Hoop
„…misschien zult gij verborgen worden in de dag van de toorn des Heeren.”
Zefanja 2:3 Welke hoop hebt u dat u verborgen zult worden in de dag van de toorn van de Heere? Dat die slaande engel aan u zal voorbijgaan? Het is waar, deze enige hoop is er nog over dat u nog bijtijds voldoet aan de heilzame les die de profeet hier aan u geeft in deze tekst. Hij roept ertoe op de Heere te zoeken, want daarop alleen laat de profeet de troostrijke belofte volgen, te weten: „Misschien zult gij verborgen worden…” Die zijn weg wel aanstelt, wil Jehova Zijn heil doen zien. Doch ook daar hapert het helaas.
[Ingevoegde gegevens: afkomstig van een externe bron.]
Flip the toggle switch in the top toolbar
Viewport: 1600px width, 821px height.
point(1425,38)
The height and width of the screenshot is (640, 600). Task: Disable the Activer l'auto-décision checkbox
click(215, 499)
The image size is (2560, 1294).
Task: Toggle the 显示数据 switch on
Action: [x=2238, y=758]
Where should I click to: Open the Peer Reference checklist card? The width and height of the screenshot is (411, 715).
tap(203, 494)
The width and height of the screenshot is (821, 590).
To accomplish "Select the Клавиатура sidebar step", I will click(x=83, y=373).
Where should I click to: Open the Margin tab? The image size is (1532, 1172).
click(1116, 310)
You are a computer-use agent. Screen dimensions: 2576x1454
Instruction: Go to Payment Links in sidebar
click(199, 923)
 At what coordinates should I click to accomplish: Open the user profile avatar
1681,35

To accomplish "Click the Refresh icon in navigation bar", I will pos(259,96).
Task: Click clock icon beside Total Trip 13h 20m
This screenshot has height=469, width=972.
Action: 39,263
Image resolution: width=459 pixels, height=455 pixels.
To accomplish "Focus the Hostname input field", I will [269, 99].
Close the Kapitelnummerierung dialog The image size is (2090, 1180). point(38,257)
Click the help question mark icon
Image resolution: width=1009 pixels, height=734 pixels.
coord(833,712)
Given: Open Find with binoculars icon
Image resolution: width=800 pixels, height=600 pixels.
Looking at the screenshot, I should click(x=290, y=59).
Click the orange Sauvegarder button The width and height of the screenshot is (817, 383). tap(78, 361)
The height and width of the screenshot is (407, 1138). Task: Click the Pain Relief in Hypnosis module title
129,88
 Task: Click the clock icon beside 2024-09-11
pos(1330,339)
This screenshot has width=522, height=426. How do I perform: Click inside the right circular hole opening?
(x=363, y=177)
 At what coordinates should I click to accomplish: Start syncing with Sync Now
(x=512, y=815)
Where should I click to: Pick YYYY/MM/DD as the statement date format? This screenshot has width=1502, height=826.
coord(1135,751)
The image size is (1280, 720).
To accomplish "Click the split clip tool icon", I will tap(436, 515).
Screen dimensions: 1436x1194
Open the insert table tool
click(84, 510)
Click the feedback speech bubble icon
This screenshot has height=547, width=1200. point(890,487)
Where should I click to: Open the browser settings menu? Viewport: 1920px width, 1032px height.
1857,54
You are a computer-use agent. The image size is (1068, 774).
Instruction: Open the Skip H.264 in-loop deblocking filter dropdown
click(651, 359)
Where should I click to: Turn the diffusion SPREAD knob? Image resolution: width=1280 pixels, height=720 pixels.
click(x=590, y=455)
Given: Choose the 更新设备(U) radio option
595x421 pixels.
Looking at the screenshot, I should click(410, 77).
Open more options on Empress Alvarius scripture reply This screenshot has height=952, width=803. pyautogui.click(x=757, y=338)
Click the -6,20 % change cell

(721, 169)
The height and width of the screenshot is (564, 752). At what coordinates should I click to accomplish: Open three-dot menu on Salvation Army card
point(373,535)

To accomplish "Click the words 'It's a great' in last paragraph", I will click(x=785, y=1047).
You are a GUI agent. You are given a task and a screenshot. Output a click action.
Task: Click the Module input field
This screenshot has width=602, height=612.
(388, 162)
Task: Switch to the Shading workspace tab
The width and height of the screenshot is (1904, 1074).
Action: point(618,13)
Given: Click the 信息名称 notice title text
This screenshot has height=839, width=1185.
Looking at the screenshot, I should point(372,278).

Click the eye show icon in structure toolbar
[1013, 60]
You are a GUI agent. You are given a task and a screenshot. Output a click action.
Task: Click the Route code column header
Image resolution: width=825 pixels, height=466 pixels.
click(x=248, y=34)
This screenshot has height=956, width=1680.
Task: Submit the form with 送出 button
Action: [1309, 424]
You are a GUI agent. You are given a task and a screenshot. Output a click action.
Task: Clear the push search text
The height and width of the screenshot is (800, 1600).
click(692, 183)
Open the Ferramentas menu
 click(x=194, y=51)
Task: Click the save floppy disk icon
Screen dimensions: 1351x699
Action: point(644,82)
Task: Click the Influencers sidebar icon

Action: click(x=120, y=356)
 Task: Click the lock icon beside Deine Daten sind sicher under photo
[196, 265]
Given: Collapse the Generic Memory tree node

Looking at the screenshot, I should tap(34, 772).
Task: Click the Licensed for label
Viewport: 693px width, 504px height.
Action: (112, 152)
Trouwens, zocht men de Heere meer, Hij zou ook meer in gunst gevonden worden. Stond men meer naar zachtmoedigheid en gerechtigheid, men zou ook meer vorderen in de dadelijke oefeningen om Gods aangezicht bijtijds te zoeken door ootmoedige gebeden en smekingen over uw zonden en de zonden van land en volk. Gelijk Daniël, moet u daarover verzoening smeken in het bloed van Christus en ook om afwending van Zijn toorn en oordelen. Als u dit betracht, mijn geliefden, kunt u verzekerd zijn dat de Heere u zal vergeven, gelijk een man zijn zoon vergeeft die hem dient. Dan zal de Heere u bewaren als het zwart van zijn oogappel. U mag overkomen wat u overkomt, maar u kunt verzekerd zijn dat de Heere Zijn oordelen aan uw ziel zal heiligen.